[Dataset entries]
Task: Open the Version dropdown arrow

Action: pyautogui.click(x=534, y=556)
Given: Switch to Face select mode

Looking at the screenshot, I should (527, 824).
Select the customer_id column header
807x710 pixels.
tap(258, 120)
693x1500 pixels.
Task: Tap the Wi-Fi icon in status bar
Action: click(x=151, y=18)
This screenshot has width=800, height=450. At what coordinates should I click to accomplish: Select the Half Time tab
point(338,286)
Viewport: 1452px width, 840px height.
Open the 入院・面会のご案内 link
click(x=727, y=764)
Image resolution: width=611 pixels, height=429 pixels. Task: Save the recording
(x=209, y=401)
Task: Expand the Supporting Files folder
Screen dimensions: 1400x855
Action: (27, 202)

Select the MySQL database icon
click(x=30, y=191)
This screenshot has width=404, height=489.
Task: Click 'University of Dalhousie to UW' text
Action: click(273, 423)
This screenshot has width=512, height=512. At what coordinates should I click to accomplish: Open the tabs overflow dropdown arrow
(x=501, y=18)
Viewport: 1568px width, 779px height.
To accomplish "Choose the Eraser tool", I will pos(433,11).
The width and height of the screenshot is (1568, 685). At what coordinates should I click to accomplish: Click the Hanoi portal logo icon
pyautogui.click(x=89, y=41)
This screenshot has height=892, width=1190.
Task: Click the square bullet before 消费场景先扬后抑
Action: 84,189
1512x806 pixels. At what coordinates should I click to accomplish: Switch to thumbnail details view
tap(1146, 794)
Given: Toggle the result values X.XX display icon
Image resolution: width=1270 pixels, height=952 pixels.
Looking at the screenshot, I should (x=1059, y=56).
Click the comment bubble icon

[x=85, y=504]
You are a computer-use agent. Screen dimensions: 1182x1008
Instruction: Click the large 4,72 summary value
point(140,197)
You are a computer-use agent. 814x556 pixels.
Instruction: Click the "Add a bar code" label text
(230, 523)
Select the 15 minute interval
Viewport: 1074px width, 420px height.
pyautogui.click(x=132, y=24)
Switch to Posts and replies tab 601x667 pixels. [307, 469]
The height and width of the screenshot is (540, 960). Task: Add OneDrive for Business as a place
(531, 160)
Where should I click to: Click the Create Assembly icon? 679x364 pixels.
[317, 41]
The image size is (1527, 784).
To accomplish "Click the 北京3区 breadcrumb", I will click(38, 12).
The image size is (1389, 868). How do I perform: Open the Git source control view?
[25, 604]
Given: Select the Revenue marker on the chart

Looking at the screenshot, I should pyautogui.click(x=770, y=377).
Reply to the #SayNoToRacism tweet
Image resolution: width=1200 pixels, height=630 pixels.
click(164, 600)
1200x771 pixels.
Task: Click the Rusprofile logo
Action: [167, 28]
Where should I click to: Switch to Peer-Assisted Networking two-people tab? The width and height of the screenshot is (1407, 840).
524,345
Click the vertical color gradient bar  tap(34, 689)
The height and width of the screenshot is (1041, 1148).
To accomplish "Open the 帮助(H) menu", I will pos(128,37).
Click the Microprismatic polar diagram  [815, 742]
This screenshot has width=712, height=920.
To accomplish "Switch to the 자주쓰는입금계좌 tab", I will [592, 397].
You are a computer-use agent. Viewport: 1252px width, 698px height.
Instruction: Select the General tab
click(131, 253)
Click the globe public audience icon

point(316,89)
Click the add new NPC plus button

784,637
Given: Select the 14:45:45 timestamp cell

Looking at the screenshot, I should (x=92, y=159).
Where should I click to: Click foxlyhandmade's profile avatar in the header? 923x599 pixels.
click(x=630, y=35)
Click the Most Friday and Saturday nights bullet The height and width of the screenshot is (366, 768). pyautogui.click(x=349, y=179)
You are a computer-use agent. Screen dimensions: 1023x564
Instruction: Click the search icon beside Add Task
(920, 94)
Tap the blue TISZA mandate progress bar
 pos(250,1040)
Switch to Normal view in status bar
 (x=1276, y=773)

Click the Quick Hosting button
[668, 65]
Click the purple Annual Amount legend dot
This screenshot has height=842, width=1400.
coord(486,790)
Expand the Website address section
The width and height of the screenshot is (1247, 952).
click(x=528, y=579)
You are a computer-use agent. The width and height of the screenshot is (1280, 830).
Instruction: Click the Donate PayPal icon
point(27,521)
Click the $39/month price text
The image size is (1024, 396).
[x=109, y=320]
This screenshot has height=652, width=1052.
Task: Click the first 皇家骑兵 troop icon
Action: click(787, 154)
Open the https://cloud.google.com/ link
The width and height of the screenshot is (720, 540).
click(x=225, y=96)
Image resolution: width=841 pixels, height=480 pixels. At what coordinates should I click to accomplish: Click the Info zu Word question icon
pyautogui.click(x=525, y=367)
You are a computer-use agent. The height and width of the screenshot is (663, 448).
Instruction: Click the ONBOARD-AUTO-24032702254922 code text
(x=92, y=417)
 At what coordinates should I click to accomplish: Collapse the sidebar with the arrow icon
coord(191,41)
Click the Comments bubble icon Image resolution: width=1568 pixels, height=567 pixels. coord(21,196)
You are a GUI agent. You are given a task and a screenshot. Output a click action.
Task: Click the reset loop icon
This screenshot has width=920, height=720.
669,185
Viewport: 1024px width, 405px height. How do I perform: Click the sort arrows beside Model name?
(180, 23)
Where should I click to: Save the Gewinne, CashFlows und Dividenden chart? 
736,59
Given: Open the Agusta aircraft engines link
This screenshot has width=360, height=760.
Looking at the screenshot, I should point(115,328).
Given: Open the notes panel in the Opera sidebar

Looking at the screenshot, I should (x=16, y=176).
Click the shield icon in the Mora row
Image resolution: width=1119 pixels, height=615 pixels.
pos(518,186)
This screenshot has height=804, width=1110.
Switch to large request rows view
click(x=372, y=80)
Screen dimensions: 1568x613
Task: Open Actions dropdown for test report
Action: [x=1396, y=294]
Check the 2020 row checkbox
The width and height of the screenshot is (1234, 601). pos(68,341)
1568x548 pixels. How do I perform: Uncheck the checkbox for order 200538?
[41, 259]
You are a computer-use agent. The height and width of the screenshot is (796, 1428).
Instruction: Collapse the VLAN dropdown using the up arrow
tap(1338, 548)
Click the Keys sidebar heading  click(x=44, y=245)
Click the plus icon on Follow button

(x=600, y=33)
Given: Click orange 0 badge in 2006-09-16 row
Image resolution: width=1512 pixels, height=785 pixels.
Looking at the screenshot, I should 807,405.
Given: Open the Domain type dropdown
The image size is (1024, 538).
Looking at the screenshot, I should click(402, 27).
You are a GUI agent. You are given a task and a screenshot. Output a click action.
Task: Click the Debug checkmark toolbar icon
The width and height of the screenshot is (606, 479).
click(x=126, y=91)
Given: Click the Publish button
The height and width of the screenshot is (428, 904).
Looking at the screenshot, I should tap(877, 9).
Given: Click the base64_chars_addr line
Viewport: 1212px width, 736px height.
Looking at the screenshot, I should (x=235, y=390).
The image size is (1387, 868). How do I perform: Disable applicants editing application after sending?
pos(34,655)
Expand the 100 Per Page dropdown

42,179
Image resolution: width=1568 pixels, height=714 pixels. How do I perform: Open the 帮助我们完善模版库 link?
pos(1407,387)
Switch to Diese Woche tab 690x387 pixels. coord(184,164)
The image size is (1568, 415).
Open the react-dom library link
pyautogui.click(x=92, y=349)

[OBJECTIVE]
Copy the listing starting at the line containing "The width and height of the screenshot is (1568, 685)." and ending at the line containing "will click(38, 12).", swapping "Instruction" for "Command" and leaving everything else unchanged.

[TASK OUTPUT]
The width and height of the screenshot is (1568, 685). At what coordinates should I click to accomplish: Click the Hanoi portal logo icon
pyautogui.click(x=89, y=41)
This screenshot has height=892, width=1190.
Task: Click the square bullet before 消费场景先扬后抑
Action: 84,189
1512x806 pixels. At what coordinates should I click to accomplish: Switch to thumbnail details view
tap(1146, 794)
Given: Toggle the result values X.XX display icon
Image resolution: width=1270 pixels, height=952 pixels.
Looking at the screenshot, I should (x=1059, y=56).
Click the comment bubble icon

[x=85, y=504]
You are a computer-use agent. Screen dimensions: 1182x1008
Command: Click the large 4,72 summary value
point(140,197)
You are a computer-use agent. 814x556 pixels.
Command: Click the "Add a bar code" label text
(230, 523)
Select the 15 minute interval
Viewport: 1074px width, 420px height.
pyautogui.click(x=132, y=24)
Switch to Posts and replies tab 601x667 pixels. [307, 469]
The height and width of the screenshot is (540, 960). Task: Add OneDrive for Business as a place
(531, 160)
Where should I click to: Click the Create Assembly icon? 679x364 pixels.
[317, 41]
The image size is (1527, 784).
To accomplish "Click the 北京3区 breadcrumb", I will click(38, 12).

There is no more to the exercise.